CATEGORIES


Tax Planning: A “Curse” or a “Necessity”?

The Supreme Court of Appeal (SCA) handed down judgement on 12 July 2024 in the highly publicised case of The Commissioner for Inland Revenue vs Messrs Wiese, Visagie, Viljoen and Hofmeyr.

SARS instituted action against the appellants in terms of section 183 of the Tax Administration Act 28 of 2011 (the TAA) for payment of R216.6 million. To understand the reasons for the dispute, the following chronological events are important: 

25 January 2007

Energy Africa (Pty) Ltd (“Energy Africa”) sold its shares and claims in Energy Africa Holdings (Pty) Ltd (EAH) to Tullow Overseas Holdings BV (TOH). The EAH disposal to TOH during 2007 was a disposal to a connected person not at market value. 

16 November 2012

 SARS issued a letter of findings stating that it will raise capital gains tax (CGT) of R453 126 518 on Energy Africa’s taxable income.

15 April 2013

Energy Africa submitted a letter disputing the SARS findings.

19 April 2013

Energy Africa transferred its only asset being a loan account claim it held in Titan Share Dealers Proprietary Limited (TSD) as a dividend in specie to Elandspad Investments Proprietary Limited (Elandspad), its holding company.

21 August 2013

SARS issued an additional assessment for CGT of R453 126 518 with interest and 150% Understatement Penalty. SARS also issued an original assessment of STC of R488 282 886 with interest and 150% Understatement Penalty.

1 November 2013

 Energy Africa objects against both assessments, but states that it has no cash and cannot pay the tax.

3 April 2014

The objection is partially successful in that the capital amount is reduced slightly, and the understatement penalty is reduced to 100%.

29 May 2014

Energy Africa informs SARS that it will not appeal the reduced assessments.

April 2016

Energy Africa is liquidated by order of court.

25 October 2016

Notices of personal liability were sent in terms of s 183 of the TAA, by SARS to the appellants. These notices stated that Messrs Wiese and Visagie had knowingly assisted the taxpayer in dissipating its only asset of value to obstruct the collection of a tax debt. 

16 January 2017

Written representations were addressed to SARS where Messrs Wiese and Visagie maintained that, because the dissipation of Energy Africa’s assets occurred prior to the raising of the STC and the CGT assessments, there existed no tax debt as defined in the TAA at the time.
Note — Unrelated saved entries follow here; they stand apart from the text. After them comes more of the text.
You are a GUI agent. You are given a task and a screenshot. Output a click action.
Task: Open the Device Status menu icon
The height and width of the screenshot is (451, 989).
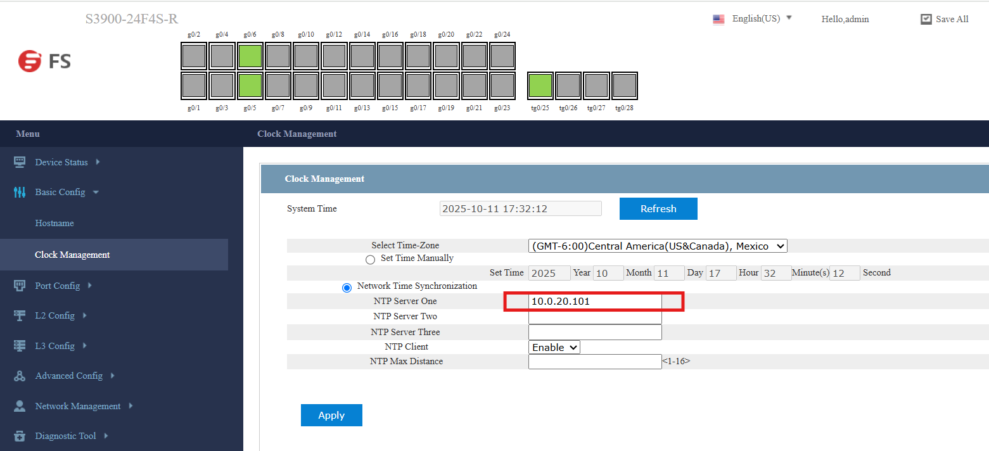click(x=19, y=162)
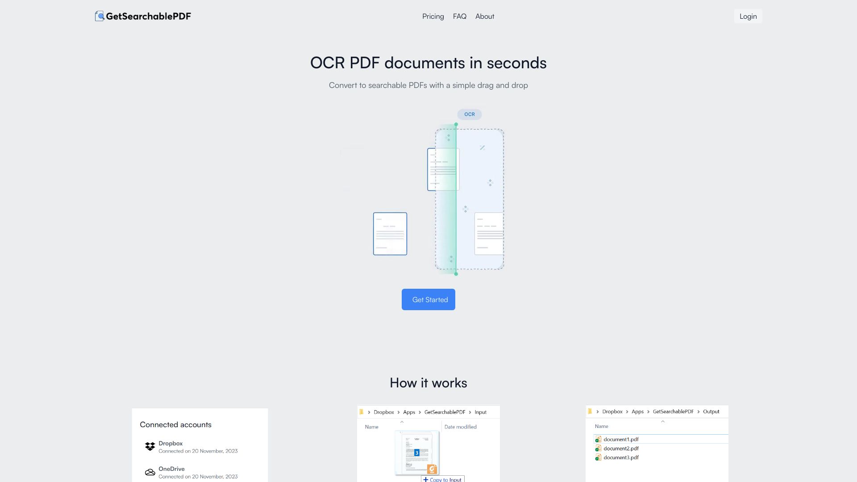
Task: Click document1.pdf in output folder
Action: click(x=621, y=439)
Section 183 of the TAA provides that: “If a person knowingly assists in dissipating a taxpayer’s assets in order to obstruct the collection of a tax debt of the taxpayer, the person is jointly and severally liable with the taxpayer for the tax debt to the extent that the person’s assistance reduces the assets available to pay the taxpayer’s debt.”
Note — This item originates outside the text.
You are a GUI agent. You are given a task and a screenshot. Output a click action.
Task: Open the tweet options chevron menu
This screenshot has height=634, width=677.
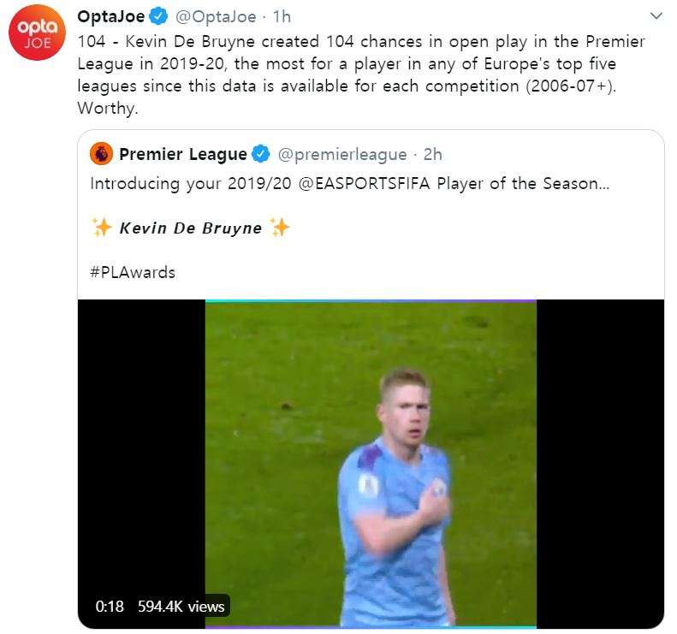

The SCA dismissed the cost of appeal from Messrs Wiese et al with the cost of two counsel.

This is a highly notable case since it illustrates the lengths to which SARS will go to recover unpaid taxes. In this case, the taxes were not recovered from the party who benefited from the dissipation of assets (i.e. Elandspad) but the taxes were recovered from the individuals who allegedly caused the dissipation in the assets in their personal capacities.
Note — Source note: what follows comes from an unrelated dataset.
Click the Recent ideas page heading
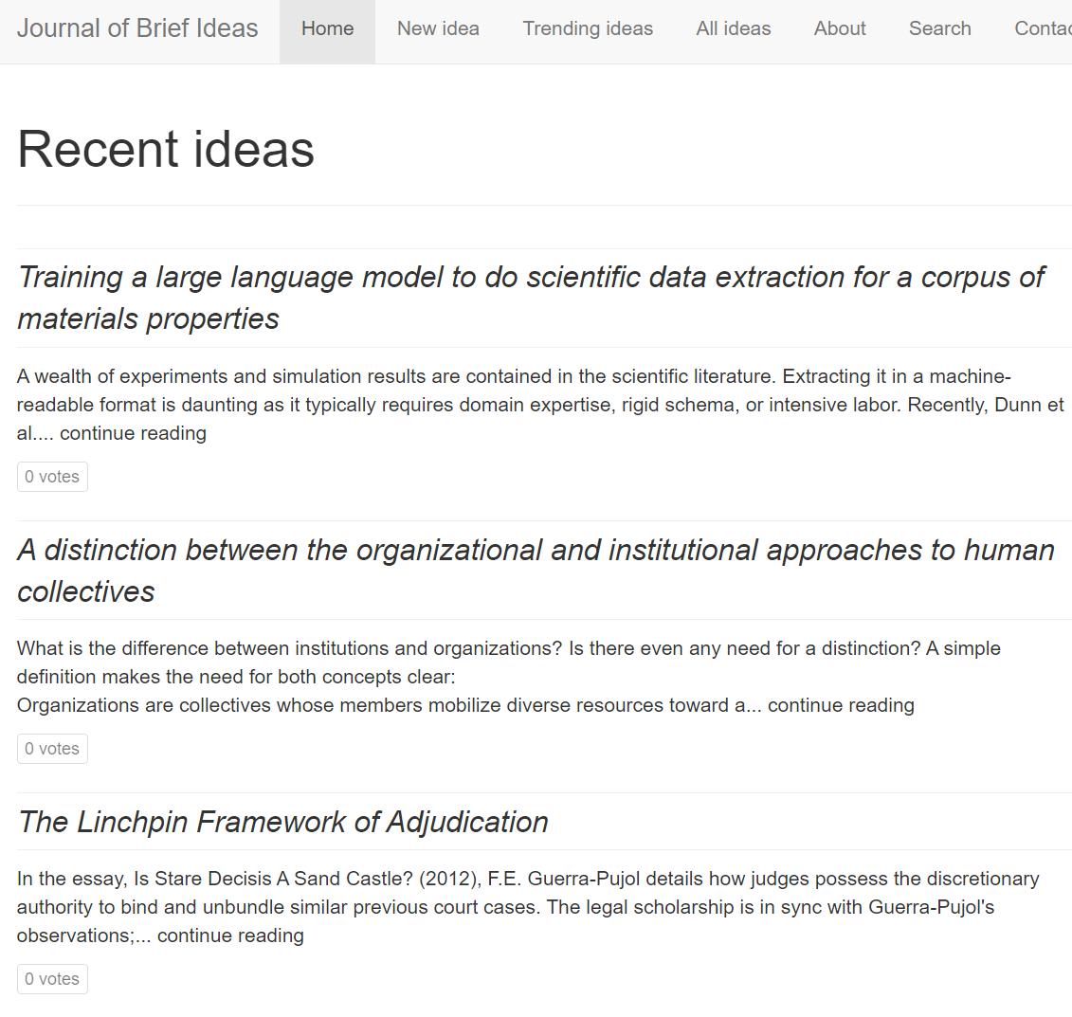This screenshot has width=1072, height=1017. [166, 150]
Within this environment, the question arises how one should approach tax planning. In the writer’s opinion, the following basic concepts should be considered when doing “tax planning”:

  • The term “tax planning” unfortunately has a negative connotation since it implies that the taxpayer obtains a tax benefit though aggressive tax schemes. This is far from the truth. Tax planning is about “tax certainty” and not about gaining an undue tax benefit. Tax planning is a “sense of awareness” of where things can go horribly wrong and the foresight to take pro-active steps to avoid these unnecessary surprises. 
  • The wheels in the Wiese case seems to have come off on 25 January 2007 when assets were transferred to an offshore connected person at less than market value. The fact that the taxpayer did not appeal the imposition of a 100% understatement penalty means that “gross negligence” was present when the assets were sold to TOH in 2007 at less than market value and neither CGT nor STC was paid. With respect, the writer holds the view that even a 1st year tax student would be able to identify that adverse tax implications will arise if assets are transferred to an offshore connected party at less than market value! It is almost inconceivable that the 2007 transaction was concluded without due consideration of the transfer pricing risks. 
  • This matter was made even worse when the company declared all its assets to its holding company as a dividend in specie a mere 4 days after responding to the letter of SARS audit findings! A basic knowledge of the TAA would have highlighted the personal risk that the directors and individuals are taking with such a dividend declaration.

The sequence of events resulting in the dispute between SARS and Wiese et al is in the writer’s opinion not a result of tax planning, but it is the result of an absence of proper tax planning. 


Arguably, if the defendants in the SCA case were properly advised of the personal liability risks associated with the 2007 transaction and the 2013 dividend declaration, then these transactions may not have been concluded in this manner at all. 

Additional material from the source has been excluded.